Ginseng, Dong quai: growing.

Date: Wed, 25 May 1994 21:41:42 MDT
Sender: "Medicinal and Aromatic Plants discussion list <HERB.TREARN.BITNET>
From: Michael Moore <hrbmoore.EINET.COM>
Subject: Re: Request for info

> I wonder if anyone out there knows anything about cultivating Ginseng and/or Don Quai.

American Ginseng (Panax quinquefolium) is widely cultivated in the U.S. and Canada, in places ranging from NW Georgia to Quebec. Marathon County, Wisconsin, is the hub of the industry. It is not the primary oriental species (P. ginseng) but is accepted throughout the world as being equal or nearly equal to the Asian cultivor. It is also grown in the wild, in cleared (and deer-protected) patches, usually in places where it used to grow: this is termed "Woodsgrown". Although there is still Wild American Ginseng being offered on the market (usually at least $300 a pound), it is hideously depleted from its former native areas. The six large stands I used to know of in the Arkansas Ozarks, as an example, have been reduced to several hundred plants, so widely dispersed that birds don't even bother with their berries anymore, and therefore not likely to propagate again...EVER. Don't buy Wild American Ginseng.

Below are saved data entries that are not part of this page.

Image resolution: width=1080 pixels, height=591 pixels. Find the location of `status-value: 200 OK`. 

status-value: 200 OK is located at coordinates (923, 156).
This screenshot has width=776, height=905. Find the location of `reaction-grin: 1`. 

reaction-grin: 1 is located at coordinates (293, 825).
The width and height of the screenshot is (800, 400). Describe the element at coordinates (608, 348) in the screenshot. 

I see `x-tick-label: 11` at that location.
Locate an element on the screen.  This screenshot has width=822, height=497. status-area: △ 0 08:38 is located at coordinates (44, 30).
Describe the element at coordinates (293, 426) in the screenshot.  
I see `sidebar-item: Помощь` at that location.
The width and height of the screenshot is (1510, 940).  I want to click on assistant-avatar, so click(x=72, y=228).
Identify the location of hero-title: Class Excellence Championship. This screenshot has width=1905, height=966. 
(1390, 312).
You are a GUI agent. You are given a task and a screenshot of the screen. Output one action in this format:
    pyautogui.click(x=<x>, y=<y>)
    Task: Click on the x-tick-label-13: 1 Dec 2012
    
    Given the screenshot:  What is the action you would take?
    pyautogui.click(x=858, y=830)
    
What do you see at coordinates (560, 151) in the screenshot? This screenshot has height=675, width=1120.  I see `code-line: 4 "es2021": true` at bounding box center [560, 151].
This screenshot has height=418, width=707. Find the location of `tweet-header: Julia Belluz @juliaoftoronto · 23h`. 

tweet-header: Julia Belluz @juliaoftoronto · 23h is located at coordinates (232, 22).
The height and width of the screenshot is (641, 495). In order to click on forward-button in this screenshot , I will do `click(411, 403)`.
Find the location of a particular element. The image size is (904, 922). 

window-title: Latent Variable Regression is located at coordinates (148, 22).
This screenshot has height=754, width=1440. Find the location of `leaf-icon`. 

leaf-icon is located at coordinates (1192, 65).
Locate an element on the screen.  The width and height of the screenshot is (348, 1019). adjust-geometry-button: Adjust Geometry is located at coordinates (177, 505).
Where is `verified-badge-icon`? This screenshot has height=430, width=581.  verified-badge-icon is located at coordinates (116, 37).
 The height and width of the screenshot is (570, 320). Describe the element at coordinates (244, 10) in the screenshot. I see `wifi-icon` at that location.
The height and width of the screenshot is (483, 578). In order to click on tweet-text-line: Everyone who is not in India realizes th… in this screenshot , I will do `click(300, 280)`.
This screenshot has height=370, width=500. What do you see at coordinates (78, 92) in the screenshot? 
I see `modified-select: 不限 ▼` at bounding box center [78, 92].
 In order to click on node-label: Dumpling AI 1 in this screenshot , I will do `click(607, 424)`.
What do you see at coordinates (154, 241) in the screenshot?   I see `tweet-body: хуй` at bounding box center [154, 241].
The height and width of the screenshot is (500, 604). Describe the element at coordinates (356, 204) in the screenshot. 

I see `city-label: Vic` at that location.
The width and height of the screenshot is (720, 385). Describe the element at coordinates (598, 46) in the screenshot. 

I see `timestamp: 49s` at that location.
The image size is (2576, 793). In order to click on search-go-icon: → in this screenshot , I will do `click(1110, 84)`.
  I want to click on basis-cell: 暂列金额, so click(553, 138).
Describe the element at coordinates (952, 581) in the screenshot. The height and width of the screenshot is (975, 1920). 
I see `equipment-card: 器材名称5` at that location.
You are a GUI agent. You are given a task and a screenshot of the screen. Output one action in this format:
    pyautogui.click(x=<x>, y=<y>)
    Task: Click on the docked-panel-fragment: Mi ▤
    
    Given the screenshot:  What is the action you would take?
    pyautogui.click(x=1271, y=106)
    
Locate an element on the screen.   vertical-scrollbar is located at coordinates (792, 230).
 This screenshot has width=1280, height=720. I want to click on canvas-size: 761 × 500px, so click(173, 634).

As far as Dong Quai (or Tang Kwei) is concerned, don't even bother. You don't grow Dong Quai, you PREPARE it through curing; the actual Angelicas used in China and Korea are of several cultivated species. Like Korean Red Ginseng, cured Aconite or Rehmannia, Dong Quai is an ARTIFACT, whose chemistry, and physiologic effects are greatly different from the original Angelica root that began the curing process. To my knowledge, there is NO Angelica in Asia or North America that has, without oriental curing, the effects and chemistry of the cured types of Dong Quai. In other words, there aint no way of growing Dong Quai. Its sort of like wanting to cultivate granola.

As far as American Ginseng goes, there are a number of older pamphlets (some put out by the USDA) describing how to cultivate it. Some folks in Montana are even growing it with success.

You might try contacting: GINSENG BUSINESS CENTER, 16H MENARD PLZ WAUSAU, WI 54401, 715-845-7300. The most common method of growing Ginseng is planting the second or third year roots, purchased from a Ginseng nursery.

Michael Moore

Date: Thu, 26 May 1994 18:14:04 MDT
Sender: "Medicinal and Aromatic Plants discussion list <HERB.TREARN.BITNET>
From: Michael Moore <hrbmoore.EINET.COM>
Subject: Re: Ginseng Stuff

>I thought that in the chinese herbal system American Ginseng is used as a "cooling" herb and P. ginseng as a "heat" inducer. Hence the great oriental demand for our American ginseng, because it has different properties.

This is, indeed, the classic differentiation between the two Ginsengs, although it has seemed to be less and less observed in the last decade, particularly from the Shanghei School and in American TCM usage. Myself, I have little practical knowledge of the Oriental models, am a western herbalist, and was referring primarily to the "adaptogen" (hate that word) uses of the Araliaceae in phytopharmacy. If you exclude the Kirin Red Ginseng from China and the Korean Red Ginseng (both substantially altered by curing), and lump Shiu-Chiu Red (cured for consistancy and storage), Chinese and Korean white (uncured) with the American species, there is little actual difference, both in chemistry AND in real people.